Nelson is serving 100 to 200 years for one of the
worst cases of filicide - the murder of one's children - in the nation's
history.
Monday's hearing was at the Graham Correctional
Center, a medium-security prison in this town 42 miles south of
Springfield, where Nelson is an inmate. The Prisoner Review Board has
denied his parole 12 times.
On Monday morning, an unshackled Nelson faced Nancy
Bridges-Mickelson, the Parole Board member, from across a desk in a
cinderblock room inside the prison facility.
Nelson's third wife, Jewell Friend, sat beside him.
Friend, a former dean of academic affairs at Southern Illinois
University in Carbondale, said she met Nelson while teaching college
courses at Menard Correctional Center, a maximum-security prison where
Nelson previously was held.
"He probably has one of the best minds, intellects,
that I've ever encountered," Friend told Bridges-Mickelson. "And I think
that probably is why I married him."
The two have been married 21 years.
Friend said her community, Johnson City, Tenn., is
eager for Nelson's "homecoming." Later in the hearing, she acknowledged
that she told only her closest friends her husband is incarcerated.
Nelson's second wife, Ann, the mother of the six
deceased children, divorced him after the murders.

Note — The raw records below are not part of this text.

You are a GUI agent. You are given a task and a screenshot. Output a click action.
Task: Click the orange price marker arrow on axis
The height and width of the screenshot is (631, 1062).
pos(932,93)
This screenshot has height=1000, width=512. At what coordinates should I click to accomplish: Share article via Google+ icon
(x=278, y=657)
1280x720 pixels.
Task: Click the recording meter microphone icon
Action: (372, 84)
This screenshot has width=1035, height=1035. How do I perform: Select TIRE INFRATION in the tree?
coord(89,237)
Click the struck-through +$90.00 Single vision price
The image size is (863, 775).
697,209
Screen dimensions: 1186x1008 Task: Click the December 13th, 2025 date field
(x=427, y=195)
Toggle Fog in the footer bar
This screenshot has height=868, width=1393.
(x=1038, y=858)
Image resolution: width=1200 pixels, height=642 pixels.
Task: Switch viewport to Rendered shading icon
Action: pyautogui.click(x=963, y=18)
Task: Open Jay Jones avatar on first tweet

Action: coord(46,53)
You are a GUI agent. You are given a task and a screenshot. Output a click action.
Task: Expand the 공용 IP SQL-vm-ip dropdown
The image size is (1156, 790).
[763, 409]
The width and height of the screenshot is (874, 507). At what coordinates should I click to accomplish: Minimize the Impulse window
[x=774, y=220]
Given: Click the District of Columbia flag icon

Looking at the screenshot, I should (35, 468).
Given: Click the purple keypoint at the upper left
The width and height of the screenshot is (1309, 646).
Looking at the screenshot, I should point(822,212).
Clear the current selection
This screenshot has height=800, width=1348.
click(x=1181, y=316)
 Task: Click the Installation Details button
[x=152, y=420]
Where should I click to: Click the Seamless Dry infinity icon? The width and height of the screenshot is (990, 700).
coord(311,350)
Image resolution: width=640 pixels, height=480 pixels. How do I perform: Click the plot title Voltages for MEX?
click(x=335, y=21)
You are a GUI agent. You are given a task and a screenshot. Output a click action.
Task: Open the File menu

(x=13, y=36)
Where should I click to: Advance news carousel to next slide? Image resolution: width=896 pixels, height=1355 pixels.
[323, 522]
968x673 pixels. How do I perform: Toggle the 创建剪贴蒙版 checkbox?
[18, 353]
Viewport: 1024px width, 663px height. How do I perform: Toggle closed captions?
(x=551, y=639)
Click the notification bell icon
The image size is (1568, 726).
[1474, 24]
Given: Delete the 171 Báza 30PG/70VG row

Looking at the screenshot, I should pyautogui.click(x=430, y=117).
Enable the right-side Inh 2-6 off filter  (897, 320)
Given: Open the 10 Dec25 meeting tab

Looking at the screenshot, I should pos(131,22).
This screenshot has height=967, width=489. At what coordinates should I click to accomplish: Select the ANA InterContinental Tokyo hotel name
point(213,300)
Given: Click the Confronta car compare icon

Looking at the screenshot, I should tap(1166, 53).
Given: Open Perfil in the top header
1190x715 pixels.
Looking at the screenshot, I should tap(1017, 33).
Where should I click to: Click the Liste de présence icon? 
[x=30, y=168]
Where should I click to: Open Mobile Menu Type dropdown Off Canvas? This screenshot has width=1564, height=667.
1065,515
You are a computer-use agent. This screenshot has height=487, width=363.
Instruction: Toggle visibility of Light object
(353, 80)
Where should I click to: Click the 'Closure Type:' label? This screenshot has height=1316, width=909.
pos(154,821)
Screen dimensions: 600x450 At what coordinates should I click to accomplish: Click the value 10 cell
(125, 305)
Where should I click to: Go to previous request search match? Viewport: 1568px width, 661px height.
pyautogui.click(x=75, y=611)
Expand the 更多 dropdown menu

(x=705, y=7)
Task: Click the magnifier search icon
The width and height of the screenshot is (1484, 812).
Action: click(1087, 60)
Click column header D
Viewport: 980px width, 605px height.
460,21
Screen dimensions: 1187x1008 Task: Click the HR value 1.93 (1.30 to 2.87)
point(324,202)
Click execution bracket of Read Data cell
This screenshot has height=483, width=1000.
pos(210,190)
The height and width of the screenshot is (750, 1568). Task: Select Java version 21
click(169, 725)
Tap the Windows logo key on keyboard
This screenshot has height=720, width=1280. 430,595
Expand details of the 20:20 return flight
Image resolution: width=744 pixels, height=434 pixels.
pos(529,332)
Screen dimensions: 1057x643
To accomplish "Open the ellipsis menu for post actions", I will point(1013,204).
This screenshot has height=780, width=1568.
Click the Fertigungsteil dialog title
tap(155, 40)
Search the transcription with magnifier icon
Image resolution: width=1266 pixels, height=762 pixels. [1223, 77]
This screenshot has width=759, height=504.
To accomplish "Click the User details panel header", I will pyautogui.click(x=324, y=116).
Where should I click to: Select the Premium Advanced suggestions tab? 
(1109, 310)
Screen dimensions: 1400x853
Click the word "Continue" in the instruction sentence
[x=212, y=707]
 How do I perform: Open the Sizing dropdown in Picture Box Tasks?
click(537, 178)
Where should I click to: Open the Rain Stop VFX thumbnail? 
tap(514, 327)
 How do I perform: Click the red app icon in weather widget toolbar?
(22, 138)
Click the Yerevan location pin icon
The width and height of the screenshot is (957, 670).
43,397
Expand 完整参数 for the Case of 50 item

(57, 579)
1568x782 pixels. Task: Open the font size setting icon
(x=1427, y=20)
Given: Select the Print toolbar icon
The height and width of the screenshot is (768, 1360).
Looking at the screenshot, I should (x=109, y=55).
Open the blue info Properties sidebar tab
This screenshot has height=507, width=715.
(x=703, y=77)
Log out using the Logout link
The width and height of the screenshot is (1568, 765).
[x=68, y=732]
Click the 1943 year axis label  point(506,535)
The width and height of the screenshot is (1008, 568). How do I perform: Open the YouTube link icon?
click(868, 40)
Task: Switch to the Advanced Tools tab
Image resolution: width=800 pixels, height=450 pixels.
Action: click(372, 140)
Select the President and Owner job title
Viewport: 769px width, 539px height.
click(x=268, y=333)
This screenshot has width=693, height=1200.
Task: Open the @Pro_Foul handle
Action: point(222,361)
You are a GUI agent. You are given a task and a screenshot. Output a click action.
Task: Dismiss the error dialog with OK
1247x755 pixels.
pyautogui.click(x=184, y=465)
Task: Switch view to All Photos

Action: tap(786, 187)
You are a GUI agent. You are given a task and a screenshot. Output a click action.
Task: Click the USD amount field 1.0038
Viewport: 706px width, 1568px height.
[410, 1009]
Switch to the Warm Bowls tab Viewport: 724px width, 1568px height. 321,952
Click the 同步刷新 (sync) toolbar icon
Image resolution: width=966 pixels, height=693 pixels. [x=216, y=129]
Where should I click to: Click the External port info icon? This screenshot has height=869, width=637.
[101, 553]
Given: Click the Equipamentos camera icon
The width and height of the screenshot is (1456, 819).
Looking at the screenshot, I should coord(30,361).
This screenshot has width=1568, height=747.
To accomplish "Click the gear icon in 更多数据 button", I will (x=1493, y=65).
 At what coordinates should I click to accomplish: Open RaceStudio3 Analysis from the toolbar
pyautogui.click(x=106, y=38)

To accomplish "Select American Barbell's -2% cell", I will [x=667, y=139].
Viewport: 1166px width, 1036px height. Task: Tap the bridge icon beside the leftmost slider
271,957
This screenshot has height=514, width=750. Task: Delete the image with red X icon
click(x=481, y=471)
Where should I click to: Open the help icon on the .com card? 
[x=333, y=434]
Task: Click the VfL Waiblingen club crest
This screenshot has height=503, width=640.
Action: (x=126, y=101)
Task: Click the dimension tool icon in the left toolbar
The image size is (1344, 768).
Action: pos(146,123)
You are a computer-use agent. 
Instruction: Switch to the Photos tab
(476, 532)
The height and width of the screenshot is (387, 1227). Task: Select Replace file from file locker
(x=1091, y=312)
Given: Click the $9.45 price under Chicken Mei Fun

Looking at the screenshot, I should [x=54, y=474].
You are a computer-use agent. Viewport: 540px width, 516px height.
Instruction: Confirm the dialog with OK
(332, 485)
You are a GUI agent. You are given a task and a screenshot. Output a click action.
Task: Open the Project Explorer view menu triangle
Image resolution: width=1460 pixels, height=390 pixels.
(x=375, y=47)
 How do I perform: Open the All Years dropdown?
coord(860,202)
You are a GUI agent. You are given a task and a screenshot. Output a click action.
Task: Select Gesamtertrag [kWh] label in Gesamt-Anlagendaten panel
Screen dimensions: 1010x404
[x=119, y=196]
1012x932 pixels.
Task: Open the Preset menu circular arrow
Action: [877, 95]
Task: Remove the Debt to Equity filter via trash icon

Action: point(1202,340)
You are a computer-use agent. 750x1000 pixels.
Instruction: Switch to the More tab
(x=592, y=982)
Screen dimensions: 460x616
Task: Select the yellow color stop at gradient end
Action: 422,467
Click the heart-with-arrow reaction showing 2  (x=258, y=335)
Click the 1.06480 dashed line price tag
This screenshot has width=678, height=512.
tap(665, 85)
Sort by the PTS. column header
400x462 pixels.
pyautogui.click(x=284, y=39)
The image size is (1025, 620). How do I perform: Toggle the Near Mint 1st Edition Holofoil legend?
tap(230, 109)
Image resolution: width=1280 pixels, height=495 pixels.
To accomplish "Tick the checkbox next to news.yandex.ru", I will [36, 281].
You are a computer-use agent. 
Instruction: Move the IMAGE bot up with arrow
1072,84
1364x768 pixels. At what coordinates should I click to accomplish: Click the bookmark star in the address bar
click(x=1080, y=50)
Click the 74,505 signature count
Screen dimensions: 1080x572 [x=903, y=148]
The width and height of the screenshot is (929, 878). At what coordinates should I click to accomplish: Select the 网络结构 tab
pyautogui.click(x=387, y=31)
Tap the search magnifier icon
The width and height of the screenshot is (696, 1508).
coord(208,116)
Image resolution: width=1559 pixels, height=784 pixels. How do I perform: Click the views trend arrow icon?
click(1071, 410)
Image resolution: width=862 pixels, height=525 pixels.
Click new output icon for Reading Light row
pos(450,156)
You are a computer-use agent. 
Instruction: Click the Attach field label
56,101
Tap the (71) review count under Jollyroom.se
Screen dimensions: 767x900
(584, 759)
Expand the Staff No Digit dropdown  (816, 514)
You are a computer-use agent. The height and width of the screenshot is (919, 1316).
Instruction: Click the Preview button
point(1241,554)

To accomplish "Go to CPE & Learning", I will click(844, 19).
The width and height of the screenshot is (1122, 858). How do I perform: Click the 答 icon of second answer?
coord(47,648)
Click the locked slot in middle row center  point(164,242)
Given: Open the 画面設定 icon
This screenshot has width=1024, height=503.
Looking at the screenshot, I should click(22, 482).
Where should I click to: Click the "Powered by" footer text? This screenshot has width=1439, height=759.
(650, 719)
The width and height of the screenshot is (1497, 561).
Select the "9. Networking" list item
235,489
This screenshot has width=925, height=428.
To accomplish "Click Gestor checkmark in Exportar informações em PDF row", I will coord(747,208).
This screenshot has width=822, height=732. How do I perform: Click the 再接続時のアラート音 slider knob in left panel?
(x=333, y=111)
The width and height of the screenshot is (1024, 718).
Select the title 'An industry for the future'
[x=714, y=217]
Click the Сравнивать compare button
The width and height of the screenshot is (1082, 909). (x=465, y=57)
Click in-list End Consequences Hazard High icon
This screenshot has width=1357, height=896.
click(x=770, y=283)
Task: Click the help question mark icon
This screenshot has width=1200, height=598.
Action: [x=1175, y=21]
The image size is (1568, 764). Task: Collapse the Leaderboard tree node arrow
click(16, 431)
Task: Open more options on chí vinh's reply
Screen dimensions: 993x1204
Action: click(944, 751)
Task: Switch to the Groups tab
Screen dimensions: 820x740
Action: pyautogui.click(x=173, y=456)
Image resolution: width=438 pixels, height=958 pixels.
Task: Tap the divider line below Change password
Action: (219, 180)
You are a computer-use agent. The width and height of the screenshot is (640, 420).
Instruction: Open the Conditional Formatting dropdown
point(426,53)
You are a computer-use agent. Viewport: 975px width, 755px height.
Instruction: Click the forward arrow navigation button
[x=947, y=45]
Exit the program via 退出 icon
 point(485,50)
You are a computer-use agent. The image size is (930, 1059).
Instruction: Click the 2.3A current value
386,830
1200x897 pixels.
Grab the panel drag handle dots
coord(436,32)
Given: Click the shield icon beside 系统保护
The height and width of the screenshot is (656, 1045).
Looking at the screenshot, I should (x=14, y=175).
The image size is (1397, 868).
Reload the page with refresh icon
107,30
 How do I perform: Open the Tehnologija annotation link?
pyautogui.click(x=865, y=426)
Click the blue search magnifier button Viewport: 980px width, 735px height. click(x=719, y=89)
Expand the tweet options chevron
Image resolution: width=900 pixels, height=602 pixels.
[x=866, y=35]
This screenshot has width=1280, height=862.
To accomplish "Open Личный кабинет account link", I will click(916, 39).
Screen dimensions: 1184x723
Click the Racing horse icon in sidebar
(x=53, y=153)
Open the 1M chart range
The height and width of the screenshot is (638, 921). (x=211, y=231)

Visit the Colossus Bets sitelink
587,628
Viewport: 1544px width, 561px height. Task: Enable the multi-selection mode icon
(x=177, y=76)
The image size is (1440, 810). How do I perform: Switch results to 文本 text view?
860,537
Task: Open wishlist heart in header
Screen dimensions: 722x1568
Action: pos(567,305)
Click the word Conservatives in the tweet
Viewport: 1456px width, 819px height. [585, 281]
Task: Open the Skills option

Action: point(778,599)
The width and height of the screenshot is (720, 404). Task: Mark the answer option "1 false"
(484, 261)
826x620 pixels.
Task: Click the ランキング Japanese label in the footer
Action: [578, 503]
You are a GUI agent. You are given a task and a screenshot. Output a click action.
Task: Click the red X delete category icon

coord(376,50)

Nelson said he was
married the first time in the early 1950s when he served in the Air
Force.
Bridges-Mickelson walked Nelson though the steps of
his life from his birth in Elgin to two teachers to his work as a law
clerk at the Graham prison.
Nelson, 72, acknowledged murdering his children near
the end of his testimony, which lasted 1 and 1/2 hours, when Bridges-Mickelson
asked him directly whether he knew what he had done.
"Yes," he responded.
She then asked him what he did.
"I killed my children," he said.
Then she asked him how he did it.
"With a mallet and a knife," he said.
The Nelson children were Jenny, 12; Simon Peter III,
10; Andrew, 8; Matthew, 7; Roseann, 6; and David, 3.
Nelson expressed remorse for his crime.
"I almost feel guilty for the fact that I'm regaining
my moral compass. I've put myself back together," he said. "The remorse
that I feel gets deeper the more I learn about what the weaknesses were
that allowed this to happen."
And he apologized.
"If I could change history and there not be a crime,
that would be my greatest wish. I can't do that. I do apologize to my
family and friends, the Rockford community and everyone else that's been
hurt by this event."
But Nelson would not articulate the specifics of his
crime despite Bridges-Mickelson's repeated efforts to push him toward
details. He insisted he experienced "amnesia" during the murders.
"I just remember bits and pieces of sheer horror," he
said.
Nelson blamed his father for planting anger he
carried through the 1978 murders. After his father committed suicide in
1954, Nelson said, he made the mistake of reading his father's diary.
There, he said, he discovered his father blamed his own family for his "despondency."
Nelson said he never experienced "a grieving process"
related to his father, that his own anger "lay hidden all these years"
and that he never resolved his anger "until after I was incarcerated."
Nelson said the last thing he remembered before the
murders was a phone call from his wife Ann, who was seeking a divorce.
He said she told him, "I don't love you anymore."
"That's when the lights went off in my mind," he said.
"I snapped. And I felt like it was my dad all over again."
He said he heard voices and "saw things" that he
knows did not exist. He said he felt his dead father's presence at the
crime scene.
"All I remember is being split somehow and my father
being present - and again, this is irrational - and my telling him not
to go up the stairs," he said.
"This was after I had imagined that I killed myself."
After killing his children, plus the family dog,
Nelson drove to a Milwaukee hotel where Ann was staying.
Shortly thereafter, Milwaukee police officers
interrupted Nelson beating his wife.